• [REQUIREMENT] In the listing below, the line containing "Show the Size inspector ruler icon" marks the end; copy exactly every line from the first through that one.

• [SUPPLIED INFORMATION]
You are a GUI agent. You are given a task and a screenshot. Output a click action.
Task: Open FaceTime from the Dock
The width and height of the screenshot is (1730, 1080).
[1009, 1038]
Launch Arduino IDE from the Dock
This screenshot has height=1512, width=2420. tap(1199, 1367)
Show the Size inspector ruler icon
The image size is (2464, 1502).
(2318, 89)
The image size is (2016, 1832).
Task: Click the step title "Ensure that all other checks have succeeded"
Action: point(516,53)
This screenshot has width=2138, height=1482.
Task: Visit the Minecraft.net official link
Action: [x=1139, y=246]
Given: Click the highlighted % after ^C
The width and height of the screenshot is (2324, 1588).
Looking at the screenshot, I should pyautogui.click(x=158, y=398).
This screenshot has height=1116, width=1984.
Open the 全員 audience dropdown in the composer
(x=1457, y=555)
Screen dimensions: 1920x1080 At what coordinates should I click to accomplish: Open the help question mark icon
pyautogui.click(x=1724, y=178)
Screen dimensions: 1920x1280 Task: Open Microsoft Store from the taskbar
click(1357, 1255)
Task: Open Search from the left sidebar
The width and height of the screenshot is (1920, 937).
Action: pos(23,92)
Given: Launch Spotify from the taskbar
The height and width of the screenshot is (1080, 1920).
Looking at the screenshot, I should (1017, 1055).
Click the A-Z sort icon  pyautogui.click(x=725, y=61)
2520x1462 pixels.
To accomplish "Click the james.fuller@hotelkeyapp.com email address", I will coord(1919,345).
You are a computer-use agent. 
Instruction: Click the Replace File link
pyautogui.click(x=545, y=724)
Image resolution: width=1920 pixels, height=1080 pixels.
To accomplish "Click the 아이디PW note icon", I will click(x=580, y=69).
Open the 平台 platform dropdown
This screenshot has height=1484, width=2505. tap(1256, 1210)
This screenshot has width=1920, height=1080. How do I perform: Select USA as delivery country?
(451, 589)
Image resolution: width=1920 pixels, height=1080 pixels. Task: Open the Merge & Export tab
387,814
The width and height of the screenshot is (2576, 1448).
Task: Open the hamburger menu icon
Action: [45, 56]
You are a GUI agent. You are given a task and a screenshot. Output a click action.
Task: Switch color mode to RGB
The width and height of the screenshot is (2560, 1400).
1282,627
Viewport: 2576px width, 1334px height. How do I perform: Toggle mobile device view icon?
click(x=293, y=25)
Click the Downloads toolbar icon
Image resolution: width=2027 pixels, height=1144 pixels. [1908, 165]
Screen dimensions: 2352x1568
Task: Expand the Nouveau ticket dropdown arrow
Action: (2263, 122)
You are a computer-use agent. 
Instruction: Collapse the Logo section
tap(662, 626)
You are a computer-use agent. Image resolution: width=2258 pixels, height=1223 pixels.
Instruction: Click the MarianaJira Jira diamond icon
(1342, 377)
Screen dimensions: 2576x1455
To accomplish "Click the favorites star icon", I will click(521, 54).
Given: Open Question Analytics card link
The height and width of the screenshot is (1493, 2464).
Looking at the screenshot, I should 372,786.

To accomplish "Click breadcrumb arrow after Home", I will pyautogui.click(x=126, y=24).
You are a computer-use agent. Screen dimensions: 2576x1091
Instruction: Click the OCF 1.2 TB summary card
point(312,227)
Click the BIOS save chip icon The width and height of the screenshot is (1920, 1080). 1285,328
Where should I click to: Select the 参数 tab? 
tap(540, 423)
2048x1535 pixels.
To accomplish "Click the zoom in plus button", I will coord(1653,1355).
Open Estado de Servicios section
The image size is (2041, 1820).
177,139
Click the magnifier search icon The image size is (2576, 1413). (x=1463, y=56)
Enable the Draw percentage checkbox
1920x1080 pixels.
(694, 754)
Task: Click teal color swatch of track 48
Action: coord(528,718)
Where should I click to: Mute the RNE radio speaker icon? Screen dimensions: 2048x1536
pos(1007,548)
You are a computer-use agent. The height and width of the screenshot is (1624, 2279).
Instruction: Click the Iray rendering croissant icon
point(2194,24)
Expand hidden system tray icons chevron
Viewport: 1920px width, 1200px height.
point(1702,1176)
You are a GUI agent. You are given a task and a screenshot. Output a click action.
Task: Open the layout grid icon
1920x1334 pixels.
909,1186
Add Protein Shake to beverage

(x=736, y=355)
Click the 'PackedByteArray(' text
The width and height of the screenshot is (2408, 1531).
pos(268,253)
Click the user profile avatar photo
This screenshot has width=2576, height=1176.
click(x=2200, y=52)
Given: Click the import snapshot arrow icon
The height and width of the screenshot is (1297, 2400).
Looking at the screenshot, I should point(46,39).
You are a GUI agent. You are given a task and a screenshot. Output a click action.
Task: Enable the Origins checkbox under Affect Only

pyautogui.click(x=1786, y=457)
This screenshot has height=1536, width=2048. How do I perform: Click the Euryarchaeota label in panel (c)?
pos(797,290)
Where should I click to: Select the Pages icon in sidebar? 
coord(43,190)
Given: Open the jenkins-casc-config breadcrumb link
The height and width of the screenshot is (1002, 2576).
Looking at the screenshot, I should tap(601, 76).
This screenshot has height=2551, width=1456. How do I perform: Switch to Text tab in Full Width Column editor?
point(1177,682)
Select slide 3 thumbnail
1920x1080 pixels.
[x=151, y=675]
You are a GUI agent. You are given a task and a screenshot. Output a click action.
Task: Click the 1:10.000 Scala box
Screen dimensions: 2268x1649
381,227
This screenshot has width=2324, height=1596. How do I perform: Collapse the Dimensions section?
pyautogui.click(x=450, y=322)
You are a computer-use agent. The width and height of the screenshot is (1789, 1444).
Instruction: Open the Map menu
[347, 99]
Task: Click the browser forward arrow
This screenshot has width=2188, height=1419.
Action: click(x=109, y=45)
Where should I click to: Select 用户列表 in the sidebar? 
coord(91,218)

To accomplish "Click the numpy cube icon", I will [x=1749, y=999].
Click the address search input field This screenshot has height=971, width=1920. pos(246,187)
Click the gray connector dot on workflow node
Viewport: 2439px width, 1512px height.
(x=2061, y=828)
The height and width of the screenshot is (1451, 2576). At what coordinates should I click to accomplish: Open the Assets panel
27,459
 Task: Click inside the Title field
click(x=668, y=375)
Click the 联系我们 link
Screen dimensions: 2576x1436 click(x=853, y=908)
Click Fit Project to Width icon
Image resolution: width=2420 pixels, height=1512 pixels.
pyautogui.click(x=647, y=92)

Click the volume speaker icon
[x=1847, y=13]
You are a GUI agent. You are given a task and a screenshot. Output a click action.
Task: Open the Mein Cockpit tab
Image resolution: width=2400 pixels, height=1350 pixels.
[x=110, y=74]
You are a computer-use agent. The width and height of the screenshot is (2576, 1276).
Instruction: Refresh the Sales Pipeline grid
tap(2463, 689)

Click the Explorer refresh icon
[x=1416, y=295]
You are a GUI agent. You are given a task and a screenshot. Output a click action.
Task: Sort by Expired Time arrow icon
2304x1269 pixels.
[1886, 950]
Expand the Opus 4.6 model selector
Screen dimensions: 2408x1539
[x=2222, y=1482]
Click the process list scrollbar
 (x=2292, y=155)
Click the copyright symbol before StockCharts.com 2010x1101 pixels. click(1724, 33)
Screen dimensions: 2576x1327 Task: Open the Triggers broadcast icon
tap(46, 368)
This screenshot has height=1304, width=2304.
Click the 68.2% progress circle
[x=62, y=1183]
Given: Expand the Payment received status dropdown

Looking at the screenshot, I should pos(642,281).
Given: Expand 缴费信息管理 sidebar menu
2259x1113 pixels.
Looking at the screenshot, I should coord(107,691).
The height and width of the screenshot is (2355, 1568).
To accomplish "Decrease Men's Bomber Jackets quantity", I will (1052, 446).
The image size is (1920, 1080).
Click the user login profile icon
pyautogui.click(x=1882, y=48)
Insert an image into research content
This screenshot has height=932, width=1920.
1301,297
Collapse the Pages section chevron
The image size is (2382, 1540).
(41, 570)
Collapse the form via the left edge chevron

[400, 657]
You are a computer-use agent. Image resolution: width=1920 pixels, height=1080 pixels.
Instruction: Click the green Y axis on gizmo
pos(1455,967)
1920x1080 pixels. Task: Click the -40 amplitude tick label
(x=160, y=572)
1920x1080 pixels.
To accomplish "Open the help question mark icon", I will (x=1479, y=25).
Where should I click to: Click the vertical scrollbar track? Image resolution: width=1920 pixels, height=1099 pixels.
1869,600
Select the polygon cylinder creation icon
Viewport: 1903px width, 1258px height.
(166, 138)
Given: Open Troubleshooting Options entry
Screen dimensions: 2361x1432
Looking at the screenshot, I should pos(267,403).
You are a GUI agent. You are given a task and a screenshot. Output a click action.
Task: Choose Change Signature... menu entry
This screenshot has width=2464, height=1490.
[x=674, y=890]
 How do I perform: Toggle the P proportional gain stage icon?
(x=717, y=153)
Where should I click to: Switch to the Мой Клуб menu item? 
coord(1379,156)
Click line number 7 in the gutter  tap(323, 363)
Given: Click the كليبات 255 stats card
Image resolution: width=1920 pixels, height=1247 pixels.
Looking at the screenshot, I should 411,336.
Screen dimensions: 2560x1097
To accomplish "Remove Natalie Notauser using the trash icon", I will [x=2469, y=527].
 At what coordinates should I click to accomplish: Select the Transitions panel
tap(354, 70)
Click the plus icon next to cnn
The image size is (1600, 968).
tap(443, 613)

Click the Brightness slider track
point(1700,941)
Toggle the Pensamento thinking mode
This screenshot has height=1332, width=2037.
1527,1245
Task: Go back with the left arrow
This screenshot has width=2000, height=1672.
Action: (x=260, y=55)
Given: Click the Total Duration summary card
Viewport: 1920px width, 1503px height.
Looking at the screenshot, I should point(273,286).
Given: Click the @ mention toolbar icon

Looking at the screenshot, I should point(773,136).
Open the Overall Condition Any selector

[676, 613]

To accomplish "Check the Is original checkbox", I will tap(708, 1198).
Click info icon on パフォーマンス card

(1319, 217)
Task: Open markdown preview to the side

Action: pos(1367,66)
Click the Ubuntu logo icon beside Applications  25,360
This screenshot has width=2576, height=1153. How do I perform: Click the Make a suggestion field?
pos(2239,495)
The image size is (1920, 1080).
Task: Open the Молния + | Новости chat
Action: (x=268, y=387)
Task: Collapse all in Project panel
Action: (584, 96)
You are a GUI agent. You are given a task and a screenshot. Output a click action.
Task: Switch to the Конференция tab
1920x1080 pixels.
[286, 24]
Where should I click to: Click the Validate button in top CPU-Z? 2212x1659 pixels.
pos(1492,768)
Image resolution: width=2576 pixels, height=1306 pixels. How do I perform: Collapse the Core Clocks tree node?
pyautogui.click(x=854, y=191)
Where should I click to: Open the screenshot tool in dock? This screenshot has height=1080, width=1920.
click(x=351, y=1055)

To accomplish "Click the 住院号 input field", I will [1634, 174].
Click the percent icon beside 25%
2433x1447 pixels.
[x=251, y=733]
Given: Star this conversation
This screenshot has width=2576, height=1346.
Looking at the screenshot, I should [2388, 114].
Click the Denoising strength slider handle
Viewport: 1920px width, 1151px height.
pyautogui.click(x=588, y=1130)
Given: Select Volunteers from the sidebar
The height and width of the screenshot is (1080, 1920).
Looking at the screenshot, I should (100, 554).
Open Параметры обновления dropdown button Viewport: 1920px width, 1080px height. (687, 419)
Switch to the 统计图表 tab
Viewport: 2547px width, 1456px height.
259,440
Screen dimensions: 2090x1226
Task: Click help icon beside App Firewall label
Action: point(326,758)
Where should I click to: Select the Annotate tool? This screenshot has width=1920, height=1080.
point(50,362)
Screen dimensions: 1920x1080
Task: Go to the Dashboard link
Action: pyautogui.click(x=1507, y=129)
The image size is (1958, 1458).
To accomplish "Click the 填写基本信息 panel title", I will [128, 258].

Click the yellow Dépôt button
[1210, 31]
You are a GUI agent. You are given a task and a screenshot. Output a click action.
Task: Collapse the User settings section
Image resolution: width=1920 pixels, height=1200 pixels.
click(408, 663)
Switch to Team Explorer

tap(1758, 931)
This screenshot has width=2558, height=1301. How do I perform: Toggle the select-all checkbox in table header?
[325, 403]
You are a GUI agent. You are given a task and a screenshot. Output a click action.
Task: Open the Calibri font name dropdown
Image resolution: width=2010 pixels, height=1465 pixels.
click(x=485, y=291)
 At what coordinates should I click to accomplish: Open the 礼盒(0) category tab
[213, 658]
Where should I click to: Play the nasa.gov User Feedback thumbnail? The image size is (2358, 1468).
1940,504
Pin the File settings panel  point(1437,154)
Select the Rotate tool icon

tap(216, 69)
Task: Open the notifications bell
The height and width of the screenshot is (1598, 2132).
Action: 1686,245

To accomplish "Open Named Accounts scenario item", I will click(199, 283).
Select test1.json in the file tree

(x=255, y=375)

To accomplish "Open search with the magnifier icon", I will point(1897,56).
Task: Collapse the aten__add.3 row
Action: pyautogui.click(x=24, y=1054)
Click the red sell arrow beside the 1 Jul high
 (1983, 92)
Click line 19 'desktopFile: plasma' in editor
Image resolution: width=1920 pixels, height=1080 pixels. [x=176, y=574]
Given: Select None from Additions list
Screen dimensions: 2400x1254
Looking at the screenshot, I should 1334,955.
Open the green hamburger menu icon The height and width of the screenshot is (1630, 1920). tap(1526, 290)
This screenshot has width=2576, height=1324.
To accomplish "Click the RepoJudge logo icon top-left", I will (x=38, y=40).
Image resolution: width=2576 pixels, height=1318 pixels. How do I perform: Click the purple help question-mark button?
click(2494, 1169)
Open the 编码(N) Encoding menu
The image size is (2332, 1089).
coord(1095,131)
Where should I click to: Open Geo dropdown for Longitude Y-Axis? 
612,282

• [RESPONSE TO THIS EXERCISE]
You are a GUI agent. You are given a task and a screenshot. Output a click action.
Task: Open FaceTime from the Dock
The width and height of the screenshot is (1730, 1080).
[1009, 1038]
Launch Arduino IDE from the Dock
This screenshot has height=1512, width=2420. tap(1199, 1367)
Show the Size inspector ruler icon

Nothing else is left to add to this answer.